• **Problem to work on**
Note each line in the data holding the string "will" and report it.

[Pixel coordinate grounding data]
···

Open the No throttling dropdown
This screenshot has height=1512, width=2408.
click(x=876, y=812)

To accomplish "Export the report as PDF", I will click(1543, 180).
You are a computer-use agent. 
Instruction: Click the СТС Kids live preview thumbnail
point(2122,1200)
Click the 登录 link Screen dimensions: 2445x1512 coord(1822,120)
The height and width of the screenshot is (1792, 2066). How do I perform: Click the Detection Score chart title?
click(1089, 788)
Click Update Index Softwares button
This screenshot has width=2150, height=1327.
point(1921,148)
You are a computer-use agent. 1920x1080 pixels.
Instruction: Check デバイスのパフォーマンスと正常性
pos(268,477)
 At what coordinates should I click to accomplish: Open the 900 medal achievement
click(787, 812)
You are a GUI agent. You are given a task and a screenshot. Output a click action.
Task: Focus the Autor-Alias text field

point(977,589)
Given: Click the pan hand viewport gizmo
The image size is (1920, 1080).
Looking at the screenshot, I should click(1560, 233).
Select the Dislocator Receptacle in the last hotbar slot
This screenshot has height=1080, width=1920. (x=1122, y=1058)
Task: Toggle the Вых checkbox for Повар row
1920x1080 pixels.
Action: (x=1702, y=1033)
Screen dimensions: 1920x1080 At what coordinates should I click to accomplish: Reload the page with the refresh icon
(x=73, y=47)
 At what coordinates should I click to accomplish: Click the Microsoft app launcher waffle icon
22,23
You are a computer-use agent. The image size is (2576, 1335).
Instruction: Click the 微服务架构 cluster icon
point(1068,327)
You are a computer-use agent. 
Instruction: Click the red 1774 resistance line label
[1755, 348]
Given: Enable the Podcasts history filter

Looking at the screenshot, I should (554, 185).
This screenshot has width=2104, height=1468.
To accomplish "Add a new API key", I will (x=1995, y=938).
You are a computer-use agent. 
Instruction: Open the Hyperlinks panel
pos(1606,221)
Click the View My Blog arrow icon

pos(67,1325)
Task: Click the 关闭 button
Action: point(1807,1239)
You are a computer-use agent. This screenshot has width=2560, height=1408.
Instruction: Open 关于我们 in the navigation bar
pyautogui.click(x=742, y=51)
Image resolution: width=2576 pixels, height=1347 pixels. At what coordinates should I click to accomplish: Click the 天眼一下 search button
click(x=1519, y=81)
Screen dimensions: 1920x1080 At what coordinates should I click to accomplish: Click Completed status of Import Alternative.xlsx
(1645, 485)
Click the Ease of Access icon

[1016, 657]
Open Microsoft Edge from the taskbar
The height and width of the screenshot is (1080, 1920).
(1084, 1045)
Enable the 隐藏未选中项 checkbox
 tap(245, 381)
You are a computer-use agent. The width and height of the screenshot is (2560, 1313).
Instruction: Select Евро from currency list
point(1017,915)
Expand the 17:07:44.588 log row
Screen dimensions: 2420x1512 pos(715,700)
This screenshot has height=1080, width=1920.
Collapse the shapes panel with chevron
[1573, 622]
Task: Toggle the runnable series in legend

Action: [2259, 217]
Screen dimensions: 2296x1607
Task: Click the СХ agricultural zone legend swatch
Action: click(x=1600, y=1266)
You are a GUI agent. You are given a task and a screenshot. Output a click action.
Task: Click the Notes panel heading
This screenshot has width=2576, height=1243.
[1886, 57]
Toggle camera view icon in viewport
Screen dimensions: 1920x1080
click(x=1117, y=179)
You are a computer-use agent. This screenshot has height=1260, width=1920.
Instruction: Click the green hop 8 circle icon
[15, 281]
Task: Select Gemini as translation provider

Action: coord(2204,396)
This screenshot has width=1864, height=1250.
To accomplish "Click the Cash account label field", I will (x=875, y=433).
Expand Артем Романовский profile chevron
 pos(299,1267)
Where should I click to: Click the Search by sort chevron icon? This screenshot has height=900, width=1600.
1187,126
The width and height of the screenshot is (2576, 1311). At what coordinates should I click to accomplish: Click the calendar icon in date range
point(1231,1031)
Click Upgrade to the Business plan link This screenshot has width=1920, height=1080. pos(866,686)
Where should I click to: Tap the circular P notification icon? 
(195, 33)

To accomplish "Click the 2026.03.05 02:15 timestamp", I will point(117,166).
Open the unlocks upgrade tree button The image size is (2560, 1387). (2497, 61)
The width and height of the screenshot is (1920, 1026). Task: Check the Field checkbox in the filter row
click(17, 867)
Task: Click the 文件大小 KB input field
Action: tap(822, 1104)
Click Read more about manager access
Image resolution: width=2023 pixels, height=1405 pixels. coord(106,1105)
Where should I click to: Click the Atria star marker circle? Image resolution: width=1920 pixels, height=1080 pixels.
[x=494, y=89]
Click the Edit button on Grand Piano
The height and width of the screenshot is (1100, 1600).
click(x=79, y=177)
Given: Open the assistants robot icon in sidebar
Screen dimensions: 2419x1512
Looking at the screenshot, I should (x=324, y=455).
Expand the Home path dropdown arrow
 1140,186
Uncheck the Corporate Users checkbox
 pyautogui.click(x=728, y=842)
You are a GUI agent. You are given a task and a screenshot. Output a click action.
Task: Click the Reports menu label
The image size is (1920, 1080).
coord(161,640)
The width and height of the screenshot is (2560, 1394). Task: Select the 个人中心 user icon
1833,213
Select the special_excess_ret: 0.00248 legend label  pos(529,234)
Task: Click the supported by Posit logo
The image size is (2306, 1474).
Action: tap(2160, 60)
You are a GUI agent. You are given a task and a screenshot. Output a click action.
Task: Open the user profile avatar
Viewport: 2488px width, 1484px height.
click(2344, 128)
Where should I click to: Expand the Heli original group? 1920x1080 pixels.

···

• **Solution for this problem**
To accomplish "Export the report as PDF", I will click(1543, 180).
To accomplish "Add a new API key", I will (x=1995, y=938).
To accomplish "Click the Cash account label field", I will (x=875, y=433).
To accomplish "Click the 2026.03.05 02:15 timestamp", I will point(117,166).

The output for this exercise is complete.